Especially confusing when it’s someone who knows how algorithms work.

Barring connectivity issues when’s the last time you messaged an LLM and it just decided to ignore you? Conversely when has it ever messaged you unprompted?

Never, because they’re incapable of doing anything independently because there is no sense of self.

  • When's the last time someone said hello to you in person and you just ignored them?

    When's the last time you messaged me unprompted?

    These seems like bizzare objections, a system can only act in the way that it can act. A tree is never going to get up and start walking, why would a LLM ever start a conversation unprompted? That just isn't how the system can behave.
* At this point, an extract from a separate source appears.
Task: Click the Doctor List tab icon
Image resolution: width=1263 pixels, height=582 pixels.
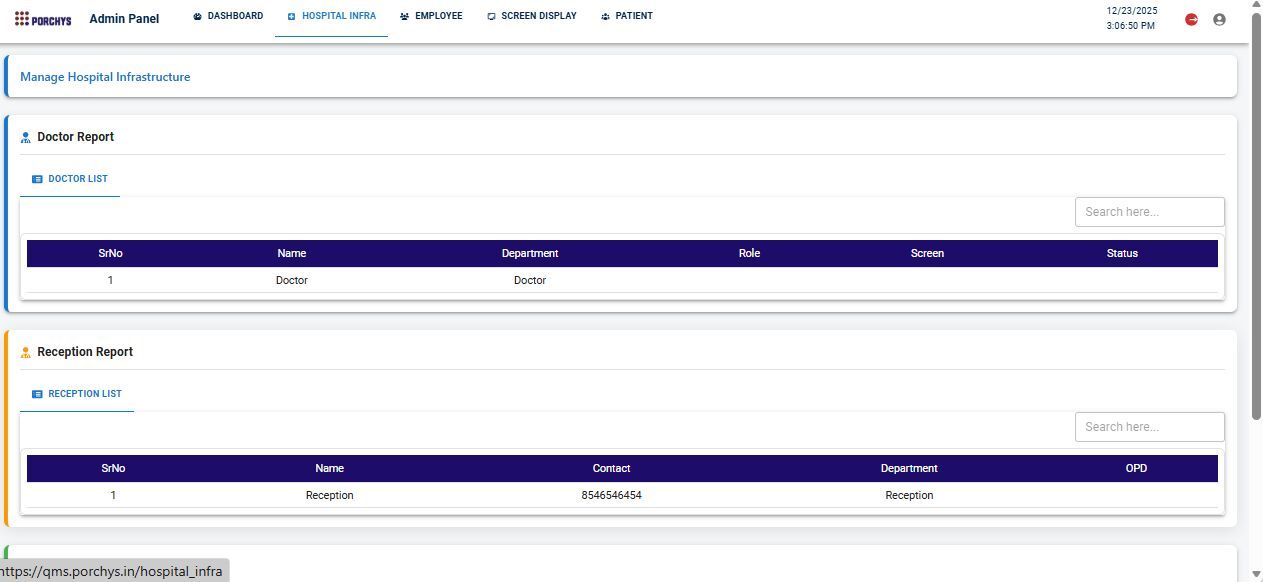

  • If you've followed Dawkins' trajectory, I don't think it's clear that he's "otherwise of sound mind" anymore.

    He's had some very strange output on biological gender, where he tries to handwave away the existence of intersex people. And he's a biologist.

    • "Intersex" is a misleading umbrella term for a whole bunch of different DSDs, each of which is 100% specific to one biological sex. And I don't think I've ever seen the term "biological gender"; about the only thing gender proponents seem to agree on is that it's NOT biological.

It's starting to look more and more to me as if conscious is just an illusion that we ourselves perceive. There is nothing fundamental about it, just an artefact of a certain style of computing as perceived by the reasoner itself.

We look at the current llms and because we see them for how they are fundamentally operating we assume they can't be "conscious" but we really don't even know what conscious is. The only people in the world that know ANYTHING about conscious are anaesthesiologist - they know how to turn it off and on again. What does that even tell you about conscious?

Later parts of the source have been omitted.